(Beginning of Record set)

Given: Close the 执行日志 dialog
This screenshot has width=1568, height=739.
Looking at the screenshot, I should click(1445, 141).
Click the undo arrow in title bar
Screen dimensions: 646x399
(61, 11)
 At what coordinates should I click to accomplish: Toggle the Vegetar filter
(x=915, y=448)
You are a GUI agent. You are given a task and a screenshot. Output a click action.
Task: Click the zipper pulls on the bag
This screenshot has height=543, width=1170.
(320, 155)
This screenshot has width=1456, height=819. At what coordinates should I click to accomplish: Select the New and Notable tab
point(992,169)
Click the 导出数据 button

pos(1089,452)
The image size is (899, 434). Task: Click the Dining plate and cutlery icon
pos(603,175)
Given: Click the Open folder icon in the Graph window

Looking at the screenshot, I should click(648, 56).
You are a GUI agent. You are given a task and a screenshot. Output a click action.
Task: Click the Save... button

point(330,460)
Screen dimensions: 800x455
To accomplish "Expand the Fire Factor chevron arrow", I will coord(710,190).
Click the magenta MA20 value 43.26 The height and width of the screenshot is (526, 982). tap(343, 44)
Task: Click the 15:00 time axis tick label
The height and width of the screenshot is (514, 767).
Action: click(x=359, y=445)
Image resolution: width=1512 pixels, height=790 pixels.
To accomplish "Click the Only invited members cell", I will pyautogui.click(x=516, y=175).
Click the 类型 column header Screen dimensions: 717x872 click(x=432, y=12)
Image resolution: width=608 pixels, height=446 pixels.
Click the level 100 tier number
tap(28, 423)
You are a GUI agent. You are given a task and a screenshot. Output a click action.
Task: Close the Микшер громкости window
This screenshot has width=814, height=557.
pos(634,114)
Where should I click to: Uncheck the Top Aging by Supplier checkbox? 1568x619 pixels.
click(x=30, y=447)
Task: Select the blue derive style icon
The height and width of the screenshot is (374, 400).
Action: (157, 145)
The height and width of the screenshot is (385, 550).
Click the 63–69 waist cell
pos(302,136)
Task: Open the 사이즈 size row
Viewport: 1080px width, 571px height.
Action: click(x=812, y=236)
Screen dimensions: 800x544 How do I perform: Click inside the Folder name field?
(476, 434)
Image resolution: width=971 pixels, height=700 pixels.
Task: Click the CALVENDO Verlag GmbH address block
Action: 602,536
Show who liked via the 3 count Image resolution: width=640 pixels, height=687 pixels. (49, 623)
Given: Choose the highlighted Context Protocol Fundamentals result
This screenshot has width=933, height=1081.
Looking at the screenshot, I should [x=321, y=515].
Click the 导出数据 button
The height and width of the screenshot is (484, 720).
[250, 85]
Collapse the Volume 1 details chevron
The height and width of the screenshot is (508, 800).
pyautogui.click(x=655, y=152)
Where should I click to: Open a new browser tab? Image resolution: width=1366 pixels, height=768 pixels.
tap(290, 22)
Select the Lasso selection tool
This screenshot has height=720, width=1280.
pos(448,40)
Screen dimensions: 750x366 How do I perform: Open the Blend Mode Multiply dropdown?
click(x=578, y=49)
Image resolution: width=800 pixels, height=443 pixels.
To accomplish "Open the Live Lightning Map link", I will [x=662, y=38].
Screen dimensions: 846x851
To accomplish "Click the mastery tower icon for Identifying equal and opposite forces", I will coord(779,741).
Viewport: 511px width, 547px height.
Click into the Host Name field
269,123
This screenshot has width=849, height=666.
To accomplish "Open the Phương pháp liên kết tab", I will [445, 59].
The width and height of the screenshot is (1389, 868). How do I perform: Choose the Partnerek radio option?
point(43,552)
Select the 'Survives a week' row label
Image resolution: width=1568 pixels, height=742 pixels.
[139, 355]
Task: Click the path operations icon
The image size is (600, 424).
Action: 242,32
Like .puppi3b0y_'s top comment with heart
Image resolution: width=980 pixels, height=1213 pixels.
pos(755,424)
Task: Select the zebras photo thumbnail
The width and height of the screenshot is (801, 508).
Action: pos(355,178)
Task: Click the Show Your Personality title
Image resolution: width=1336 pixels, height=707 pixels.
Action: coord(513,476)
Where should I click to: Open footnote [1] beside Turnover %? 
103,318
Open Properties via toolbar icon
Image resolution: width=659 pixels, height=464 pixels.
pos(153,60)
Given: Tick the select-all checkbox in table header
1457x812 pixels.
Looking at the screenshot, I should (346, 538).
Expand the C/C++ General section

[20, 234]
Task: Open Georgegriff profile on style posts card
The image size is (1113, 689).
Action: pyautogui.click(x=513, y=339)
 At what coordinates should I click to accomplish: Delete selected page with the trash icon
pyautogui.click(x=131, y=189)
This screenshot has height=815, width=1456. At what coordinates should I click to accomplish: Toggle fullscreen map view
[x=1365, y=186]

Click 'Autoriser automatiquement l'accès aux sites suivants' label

(End of Record set)

> _What you need to do_
The records above should be restated word for word in their entirety.

> _Answer to the problem_
Given: Close the 执行日志 dialog
This screenshot has width=1568, height=739.
Looking at the screenshot, I should click(1445, 141).
Click the undo arrow in title bar
Screen dimensions: 646x399
(61, 11)
 At what coordinates should I click to accomplish: Toggle the Vegetar filter
(x=915, y=448)
You are a GUI agent. You are given a task and a screenshot. Output a click action.
Task: Click the zipper pulls on the bag
This screenshot has height=543, width=1170.
(320, 155)
This screenshot has width=1456, height=819. At what coordinates should I click to accomplish: Select the New and Notable tab
point(992,169)
Click the 导出数据 button

pos(1089,452)
The image size is (899, 434). Task: Click the Dining plate and cutlery icon
pos(603,175)
Given: Click the Open folder icon in the Graph window

Looking at the screenshot, I should click(648, 56).
You are a GUI agent. You are given a task and a screenshot. Output a click action.
Task: Click the Save... button

point(330,460)
Screen dimensions: 800x455
To accomplish "Expand the Fire Factor chevron arrow", I will coord(710,190).
Click the magenta MA20 value 43.26 The height and width of the screenshot is (526, 982). tap(343, 44)
Task: Click the 15:00 time axis tick label
The height and width of the screenshot is (514, 767).
Action: click(x=359, y=445)
Image resolution: width=1512 pixels, height=790 pixels.
To accomplish "Click the Only invited members cell", I will pyautogui.click(x=516, y=175).
Click the 类型 column header Screen dimensions: 717x872 click(x=432, y=12)
Image resolution: width=608 pixels, height=446 pixels.
Click the level 100 tier number
tap(28, 423)
You are a GUI agent. You are given a task and a screenshot. Output a click action.
Task: Close the Микшер громкости window
This screenshot has width=814, height=557.
pos(634,114)
Where should I click to: Uncheck the Top Aging by Supplier checkbox? 1568x619 pixels.
click(x=30, y=447)
Task: Select the blue derive style icon
The height and width of the screenshot is (374, 400).
Action: (157, 145)
The height and width of the screenshot is (385, 550).
Click the 63–69 waist cell
pos(302,136)
Task: Open the 사이즈 size row
Viewport: 1080px width, 571px height.
Action: click(x=812, y=236)
Screen dimensions: 800x544 How do I perform: Click inside the Folder name field?
(476, 434)
Image resolution: width=971 pixels, height=700 pixels.
Task: Click the CALVENDO Verlag GmbH address block
Action: 602,536
Show who liked via the 3 count Image resolution: width=640 pixels, height=687 pixels. (49, 623)
Given: Choose the highlighted Context Protocol Fundamentals result
This screenshot has width=933, height=1081.
Looking at the screenshot, I should [x=321, y=515].
Click the 导出数据 button
The height and width of the screenshot is (484, 720).
[250, 85]
Collapse the Volume 1 details chevron
The height and width of the screenshot is (508, 800).
pyautogui.click(x=655, y=152)
Where should I click to: Open a new browser tab? Image resolution: width=1366 pixels, height=768 pixels.
tap(290, 22)
Select the Lasso selection tool
This screenshot has height=720, width=1280.
pos(448,40)
Screen dimensions: 750x366 How do I perform: Open the Blend Mode Multiply dropdown?
click(x=578, y=49)
Image resolution: width=800 pixels, height=443 pixels.
To accomplish "Open the Live Lightning Map link", I will [x=662, y=38].
Screen dimensions: 846x851
To accomplish "Click the mastery tower icon for Identifying equal and opposite forces", I will coord(779,741).
Viewport: 511px width, 547px height.
Click into the Host Name field
269,123
This screenshot has width=849, height=666.
To accomplish "Open the Phương pháp liên kết tab", I will [445, 59].
The width and height of the screenshot is (1389, 868). How do I perform: Choose the Partnerek radio option?
point(43,552)
Select the 'Survives a week' row label
Image resolution: width=1568 pixels, height=742 pixels.
[139, 355]
Task: Click the path operations icon
The image size is (600, 424).
Action: 242,32
Like .puppi3b0y_'s top comment with heart
Image resolution: width=980 pixels, height=1213 pixels.
pos(755,424)
Task: Select the zebras photo thumbnail
The width and height of the screenshot is (801, 508).
Action: pos(355,178)
Task: Click the Show Your Personality title
Image resolution: width=1336 pixels, height=707 pixels.
Action: coord(513,476)
Where should I click to: Open footnote [1] beside Turnover %? 
103,318
Open Properties via toolbar icon
Image resolution: width=659 pixels, height=464 pixels.
pos(153,60)
Given: Tick the select-all checkbox in table header
1457x812 pixels.
Looking at the screenshot, I should (346, 538).
Expand the C/C++ General section

[20, 234]
Task: Open Georgegriff profile on style posts card
The image size is (1113, 689).
Action: pyautogui.click(x=513, y=339)
 At what coordinates should I click to accomplish: Delete selected page with the trash icon
pyautogui.click(x=131, y=189)
This screenshot has height=815, width=1456. At what coordinates should I click to accomplish: Toggle fullscreen map view
[x=1365, y=186]

Click 'Autoriser automatiquement l'accès aux sites suivants' label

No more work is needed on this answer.